━━ EXTRACT PROVIDED ━━

Posts Tagged ‘Kate Morton’

The Secret Keeper

Kate Morton

secret keeperDuring a party at the family farm in the English countryside, sixteen-year-old Laurel Nicolson has escaped to her childhood tree house and is dreaming of the future. She spies a stranger coming up the road and sees her mother speak to him. Before the afternoon is over, Laurel will witness a shocking crime that challenges everything she knows about her family and especially her mother, Dorothy.
Now, fifty years later, Laurel is a successful and well-regarded actress, living in London. She returns to the family farm for Dorothy’s ninetieth birthday and finds herself overwhelmed by questions she has not thought about for decades. From pre-WWII England through the Blitz, to the fifties and beyond, discover the secret history of three strangers from vastly different worlds—Dorothy, Vivien, and Jimmy—who meet by chance in wartime London and whose lives are forever entwined.

━━━

- _WHAT TO DO_
Answer from the description of The Secret Keeper.
(a) How old is Laurel Nicolson during the party at the family farm?
(b) Whose ninetieth birthday brings Laurel back to the farm?
(c) Where do Dorothy, Vivien, and Jimmy meet?
Draw only on the description above.

━━ RECORDED DATA ━━

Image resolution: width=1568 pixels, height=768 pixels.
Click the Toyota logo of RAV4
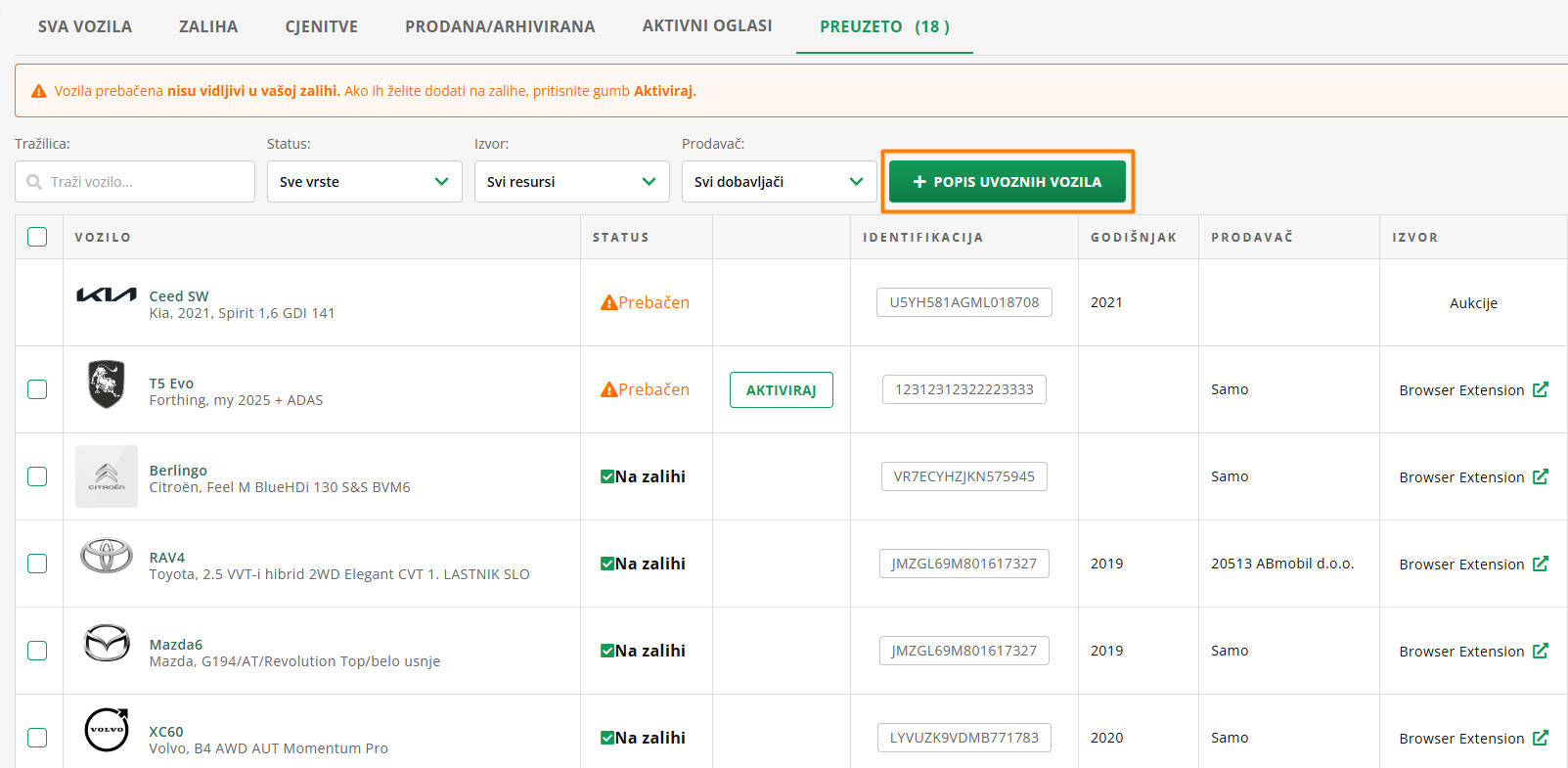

━━━

- _OUTPUT FOR THIS EXERCISE_
(a) Sixteen.
(b) Her mother Dorothy's.
(c) In wartime London.